THE TORMENTS OF TANTALUS1

The publication in 1581 of an English translation of the Latin tragedies of the Roman philosopher, moralist, and playwright, Seneca the Younger (c. 4 BCE—65 CE) had a profound influence on the function and depiction of ghosts in Elizabethan theater. Drawing on a tradition of Greek tragedy dating back to Aeschylus (c. 525–455 BCE) and Euripides (480–406 BCE), Seneca deployed ghosts in the prologues of his plays Thyestes and Agamemnon. Due to their classical ancestry, the ghosts of the Senecan tragedies evaded the scrutiny of Protestant critics, who never considered them to be agents of papal propaganda in favor of the doctrine of purgatory. They were correct, for characters like the ghost of Tantalus in the first act of Seneca’s Thyestes had little in common with the Catholic ghosts of the Middle Ages.
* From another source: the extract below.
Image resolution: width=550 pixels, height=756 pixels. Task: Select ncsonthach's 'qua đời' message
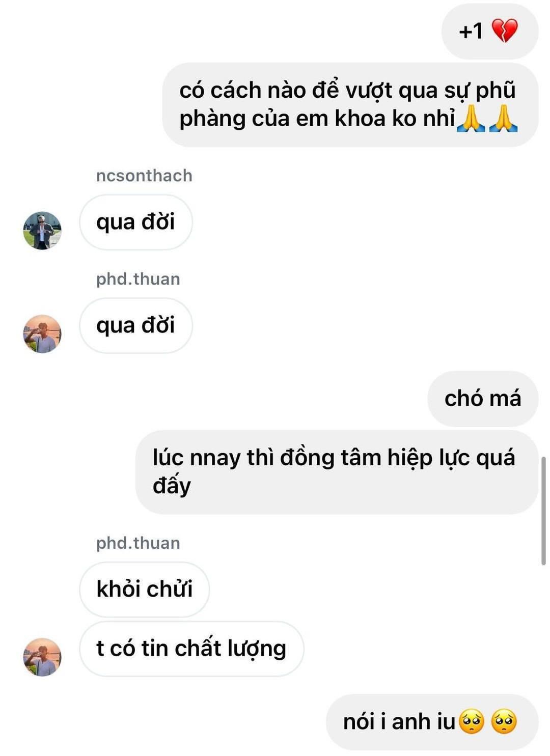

Doomed to perpetual hunger and thirst in dark Acheron for murdering his son Pelops and feeding him to the gods, Tantalus was compelled to return to the world of the living as the agent of a fury to infect his ancestral house with his loathsome presence and thereby incite his grandsons Atreus and Thyestes to violence, as they vied against one another for the throne of Argos.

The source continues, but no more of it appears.